> _Exercise instructions_
Write out the records from the line with "Choose the teal dinosaur colour swatch" to the line with "point(309,319)", keeping each line the same.

> _Records_

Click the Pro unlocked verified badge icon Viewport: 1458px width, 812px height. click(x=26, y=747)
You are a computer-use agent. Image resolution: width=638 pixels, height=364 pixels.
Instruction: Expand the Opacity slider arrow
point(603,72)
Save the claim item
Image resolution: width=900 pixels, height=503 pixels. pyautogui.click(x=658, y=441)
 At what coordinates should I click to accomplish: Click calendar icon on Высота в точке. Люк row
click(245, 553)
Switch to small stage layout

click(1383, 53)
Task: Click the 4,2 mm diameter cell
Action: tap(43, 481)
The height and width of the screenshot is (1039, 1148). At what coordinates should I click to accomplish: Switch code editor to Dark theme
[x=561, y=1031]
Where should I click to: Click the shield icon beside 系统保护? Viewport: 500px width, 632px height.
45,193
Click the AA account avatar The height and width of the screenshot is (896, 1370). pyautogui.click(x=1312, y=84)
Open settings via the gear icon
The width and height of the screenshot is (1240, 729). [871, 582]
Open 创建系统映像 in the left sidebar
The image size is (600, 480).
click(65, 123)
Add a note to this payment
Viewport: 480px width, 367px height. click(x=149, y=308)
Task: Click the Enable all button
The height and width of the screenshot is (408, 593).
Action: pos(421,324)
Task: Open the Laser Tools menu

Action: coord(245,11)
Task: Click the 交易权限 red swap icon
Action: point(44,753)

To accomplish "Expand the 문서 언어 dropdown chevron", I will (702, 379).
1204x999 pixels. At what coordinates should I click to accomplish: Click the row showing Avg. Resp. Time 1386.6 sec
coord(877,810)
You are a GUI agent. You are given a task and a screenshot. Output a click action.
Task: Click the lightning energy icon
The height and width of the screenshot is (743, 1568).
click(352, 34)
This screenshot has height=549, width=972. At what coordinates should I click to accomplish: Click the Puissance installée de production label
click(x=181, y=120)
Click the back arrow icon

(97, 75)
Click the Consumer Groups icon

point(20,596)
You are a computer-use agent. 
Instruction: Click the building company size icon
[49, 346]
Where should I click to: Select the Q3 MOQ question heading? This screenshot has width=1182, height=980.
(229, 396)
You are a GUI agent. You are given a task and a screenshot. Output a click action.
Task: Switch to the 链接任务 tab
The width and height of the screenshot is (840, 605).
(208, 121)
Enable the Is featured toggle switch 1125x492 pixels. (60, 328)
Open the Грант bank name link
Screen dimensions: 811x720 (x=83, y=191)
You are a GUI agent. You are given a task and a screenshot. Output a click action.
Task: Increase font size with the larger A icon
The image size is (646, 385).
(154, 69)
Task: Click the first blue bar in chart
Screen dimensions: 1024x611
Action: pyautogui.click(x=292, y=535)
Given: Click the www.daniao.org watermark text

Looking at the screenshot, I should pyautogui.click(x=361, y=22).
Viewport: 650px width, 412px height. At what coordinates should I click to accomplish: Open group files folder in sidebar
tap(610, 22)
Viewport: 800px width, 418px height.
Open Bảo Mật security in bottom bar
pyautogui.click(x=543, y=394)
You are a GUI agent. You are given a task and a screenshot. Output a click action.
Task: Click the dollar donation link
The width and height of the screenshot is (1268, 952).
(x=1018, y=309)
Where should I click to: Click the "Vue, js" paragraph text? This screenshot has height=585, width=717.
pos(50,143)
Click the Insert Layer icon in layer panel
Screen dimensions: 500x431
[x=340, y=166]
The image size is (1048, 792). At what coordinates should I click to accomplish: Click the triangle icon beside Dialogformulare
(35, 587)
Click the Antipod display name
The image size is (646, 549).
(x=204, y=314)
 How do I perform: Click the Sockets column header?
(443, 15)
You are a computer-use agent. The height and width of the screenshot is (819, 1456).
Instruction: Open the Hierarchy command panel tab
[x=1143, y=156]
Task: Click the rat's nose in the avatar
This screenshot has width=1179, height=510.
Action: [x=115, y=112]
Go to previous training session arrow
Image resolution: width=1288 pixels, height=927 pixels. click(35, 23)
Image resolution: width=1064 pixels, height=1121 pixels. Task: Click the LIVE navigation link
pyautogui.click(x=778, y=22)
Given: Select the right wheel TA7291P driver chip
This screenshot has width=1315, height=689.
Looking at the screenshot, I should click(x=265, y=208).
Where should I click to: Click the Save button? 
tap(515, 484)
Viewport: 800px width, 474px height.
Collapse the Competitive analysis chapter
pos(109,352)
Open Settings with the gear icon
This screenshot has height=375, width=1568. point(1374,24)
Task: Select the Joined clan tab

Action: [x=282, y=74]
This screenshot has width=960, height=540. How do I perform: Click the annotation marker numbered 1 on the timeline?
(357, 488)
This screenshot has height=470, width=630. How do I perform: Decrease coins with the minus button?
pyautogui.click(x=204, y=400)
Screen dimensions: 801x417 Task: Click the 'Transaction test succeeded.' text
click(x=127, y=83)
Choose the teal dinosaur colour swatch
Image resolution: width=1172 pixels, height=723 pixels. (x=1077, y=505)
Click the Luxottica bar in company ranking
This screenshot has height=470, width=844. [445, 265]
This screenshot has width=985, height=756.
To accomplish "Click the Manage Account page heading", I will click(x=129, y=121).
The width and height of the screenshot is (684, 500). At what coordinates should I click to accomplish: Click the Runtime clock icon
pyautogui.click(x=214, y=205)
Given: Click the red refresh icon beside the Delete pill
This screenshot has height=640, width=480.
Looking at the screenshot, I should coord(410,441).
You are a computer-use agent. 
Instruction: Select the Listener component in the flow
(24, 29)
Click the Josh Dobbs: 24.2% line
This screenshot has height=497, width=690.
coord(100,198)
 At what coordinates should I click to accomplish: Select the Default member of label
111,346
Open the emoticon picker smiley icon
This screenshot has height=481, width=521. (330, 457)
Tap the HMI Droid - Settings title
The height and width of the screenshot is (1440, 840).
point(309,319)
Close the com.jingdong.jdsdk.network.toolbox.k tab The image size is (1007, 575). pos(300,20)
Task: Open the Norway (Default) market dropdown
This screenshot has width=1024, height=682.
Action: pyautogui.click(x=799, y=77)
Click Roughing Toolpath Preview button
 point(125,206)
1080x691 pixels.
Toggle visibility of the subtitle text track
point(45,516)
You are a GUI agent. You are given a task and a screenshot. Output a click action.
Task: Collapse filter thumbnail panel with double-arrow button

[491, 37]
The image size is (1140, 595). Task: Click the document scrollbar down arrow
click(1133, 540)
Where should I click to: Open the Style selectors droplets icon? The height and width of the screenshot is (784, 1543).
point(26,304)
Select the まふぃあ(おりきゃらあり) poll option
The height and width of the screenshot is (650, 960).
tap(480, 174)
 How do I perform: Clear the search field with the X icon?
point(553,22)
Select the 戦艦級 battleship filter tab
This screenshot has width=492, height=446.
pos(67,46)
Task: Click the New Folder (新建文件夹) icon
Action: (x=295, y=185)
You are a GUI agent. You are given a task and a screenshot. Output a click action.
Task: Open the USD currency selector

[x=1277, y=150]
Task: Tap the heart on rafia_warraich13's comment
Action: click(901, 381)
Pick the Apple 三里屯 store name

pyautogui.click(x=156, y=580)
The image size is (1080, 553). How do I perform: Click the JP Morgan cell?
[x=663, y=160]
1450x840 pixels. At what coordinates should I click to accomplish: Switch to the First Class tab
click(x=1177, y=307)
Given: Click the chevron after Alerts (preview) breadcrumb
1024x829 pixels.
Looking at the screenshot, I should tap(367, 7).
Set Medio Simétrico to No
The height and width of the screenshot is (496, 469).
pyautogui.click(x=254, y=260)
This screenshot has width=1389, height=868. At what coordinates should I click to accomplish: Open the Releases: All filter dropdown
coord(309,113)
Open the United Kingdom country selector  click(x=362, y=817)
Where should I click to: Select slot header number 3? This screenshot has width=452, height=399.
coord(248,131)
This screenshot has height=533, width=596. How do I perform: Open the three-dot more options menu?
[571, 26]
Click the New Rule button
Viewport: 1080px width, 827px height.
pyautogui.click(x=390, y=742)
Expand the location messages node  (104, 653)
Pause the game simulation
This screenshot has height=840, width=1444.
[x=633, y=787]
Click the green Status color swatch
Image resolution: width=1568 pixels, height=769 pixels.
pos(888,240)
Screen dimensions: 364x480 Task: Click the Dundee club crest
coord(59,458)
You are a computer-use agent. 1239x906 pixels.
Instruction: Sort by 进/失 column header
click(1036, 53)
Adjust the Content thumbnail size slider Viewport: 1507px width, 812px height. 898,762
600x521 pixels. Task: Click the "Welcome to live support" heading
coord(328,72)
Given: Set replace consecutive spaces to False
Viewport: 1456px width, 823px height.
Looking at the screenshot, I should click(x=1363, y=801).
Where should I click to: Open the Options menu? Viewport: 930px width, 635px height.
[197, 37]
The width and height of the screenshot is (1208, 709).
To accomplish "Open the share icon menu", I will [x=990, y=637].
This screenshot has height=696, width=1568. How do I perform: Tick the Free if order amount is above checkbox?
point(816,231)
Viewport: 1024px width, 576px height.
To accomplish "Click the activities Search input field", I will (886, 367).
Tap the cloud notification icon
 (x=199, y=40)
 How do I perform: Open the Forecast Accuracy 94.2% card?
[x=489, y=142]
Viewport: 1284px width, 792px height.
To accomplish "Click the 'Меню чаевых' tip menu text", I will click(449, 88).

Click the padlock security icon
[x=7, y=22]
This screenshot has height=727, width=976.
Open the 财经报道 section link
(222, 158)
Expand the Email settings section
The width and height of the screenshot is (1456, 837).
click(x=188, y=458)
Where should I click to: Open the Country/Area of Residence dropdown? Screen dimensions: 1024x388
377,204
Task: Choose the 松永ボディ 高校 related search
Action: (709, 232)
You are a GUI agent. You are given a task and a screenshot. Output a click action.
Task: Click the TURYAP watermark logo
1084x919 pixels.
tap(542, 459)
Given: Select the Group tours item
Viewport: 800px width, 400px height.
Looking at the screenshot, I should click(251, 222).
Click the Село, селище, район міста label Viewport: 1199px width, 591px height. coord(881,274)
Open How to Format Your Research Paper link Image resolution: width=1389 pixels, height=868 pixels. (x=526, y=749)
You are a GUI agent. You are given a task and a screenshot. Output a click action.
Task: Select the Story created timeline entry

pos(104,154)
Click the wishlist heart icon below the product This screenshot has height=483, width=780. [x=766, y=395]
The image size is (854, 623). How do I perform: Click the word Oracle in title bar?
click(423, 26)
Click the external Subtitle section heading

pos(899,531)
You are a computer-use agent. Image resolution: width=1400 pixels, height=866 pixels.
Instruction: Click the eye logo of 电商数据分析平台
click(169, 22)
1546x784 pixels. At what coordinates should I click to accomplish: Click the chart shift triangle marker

> _Response to this exercise_
Choose the teal dinosaur colour swatch
Image resolution: width=1172 pixels, height=723 pixels. (x=1077, y=505)
Click the Luxottica bar in company ranking
This screenshot has height=470, width=844. [445, 265]
This screenshot has width=985, height=756.
To accomplish "Click the Manage Account page heading", I will click(x=129, y=121).
The width and height of the screenshot is (684, 500). At what coordinates should I click to accomplish: Click the Runtime clock icon
pyautogui.click(x=214, y=205)
Given: Click the red refresh icon beside the Delete pill
This screenshot has height=640, width=480.
Looking at the screenshot, I should coord(410,441).
You are a computer-use agent. 
Instruction: Select the Listener component in the flow
(24, 29)
Click the Josh Dobbs: 24.2% line
This screenshot has height=497, width=690.
coord(100,198)
 At what coordinates should I click to accomplish: Select the Default member of label
111,346
Open the emoticon picker smiley icon
This screenshot has height=481, width=521. (330, 457)
Tap the HMI Droid - Settings title
The height and width of the screenshot is (1440, 840).
point(309,319)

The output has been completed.